Wilson Whitley

No. 75
- Position: Defensive tackle

Personal information
- Born: April 28, 1955 Brenham, Texas, U.S.
- Died: October 27, 1992 (aged 37) Marietta, Georgia, U.S.
- Listed height: 6 ft 3 in (1.91 m)
- Listed weight: 265 lb (120 kg)

Career information
- High school: Brenham (TX)
- College: Houston (1973–1976)
- NFL draft: 1977: 1st round, 8th overall pick

Career history
- Cincinnati Bengals (1977–1982);

Awards and highlights
- Lombardi Award (1976); Knute Rockne Memorial Trophy (1976); Consensus All-American (1976); SWC Defensive Player of the Year (1976); First-team All-SWC (1976); Houston Cougars No. 78 retired;

Career NFL statistics
- Sacks: 11.5
- Fumble recoveries: 5
- Interceptions: 1
- Stats at Pro Football Reference
- College Football Hall of Fame

= Wilson Whitley =

American football player (1955–1992)

Wilson Carl Whitley Jr. (May 28, 1955 – October 27, 1992) was an American professional football defensive tackle who played in the National Football League (NFL).

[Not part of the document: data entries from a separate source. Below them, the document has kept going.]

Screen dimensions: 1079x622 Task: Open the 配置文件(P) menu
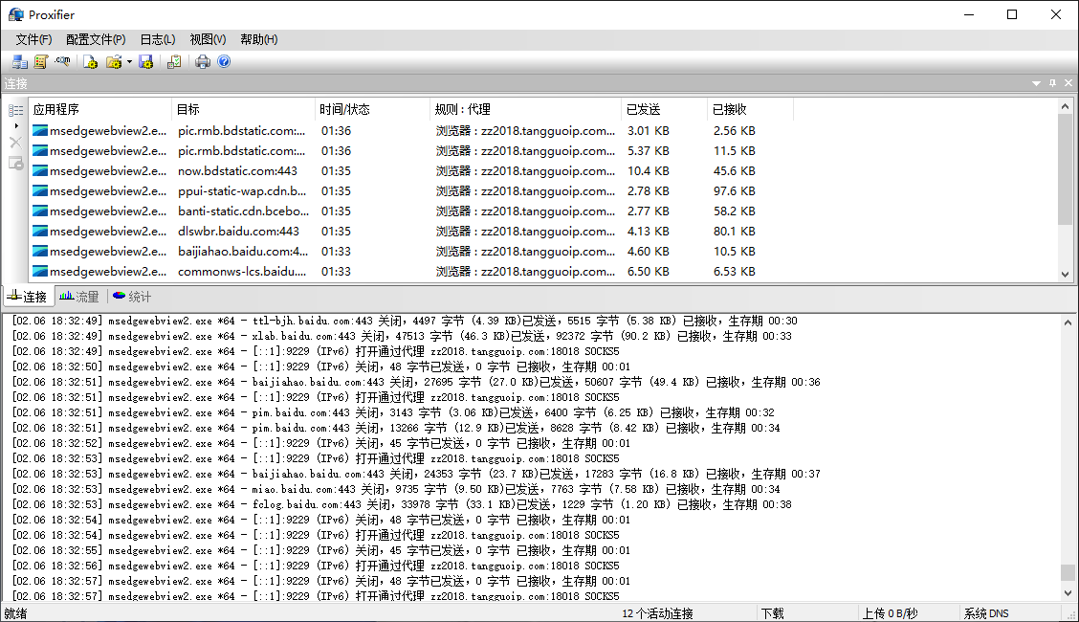point(96,39)

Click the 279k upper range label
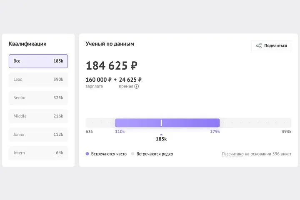(x=215, y=132)
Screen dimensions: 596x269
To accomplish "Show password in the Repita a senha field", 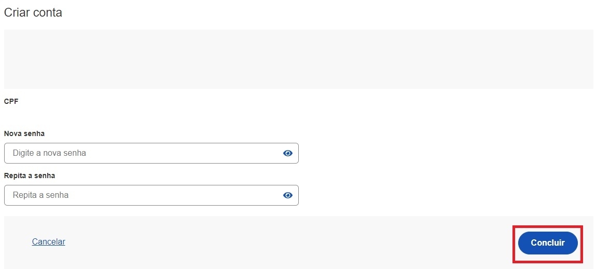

He played college football for the Houston Cougars, where he was named a consensus All-American under defensive coordinator Don Todd. He led the Cougars to the Southwest Conference championship in during Houston's first season as a conference member and won the 1976 Lombardi Award as the nation's top lineman. Former President Gerald Ford presented him the award. He was later named to the 1970s Southwest Conference All-Decade Team.

==Professional career==
Whitley was drafted in the first round of the 1977 NFL draft by the Cincinnati Bengals and started alongside another Lombardi Award winner, Ross Browner, for 6 seasons.

==Death==
Whitley died at the age of 37, due to a heart attack.

==Honors==
He is a 1998 inductee into University of Houston's Hall of Honor and was a perennial candidate for the College Football Hall of Fame until his selection in 2007.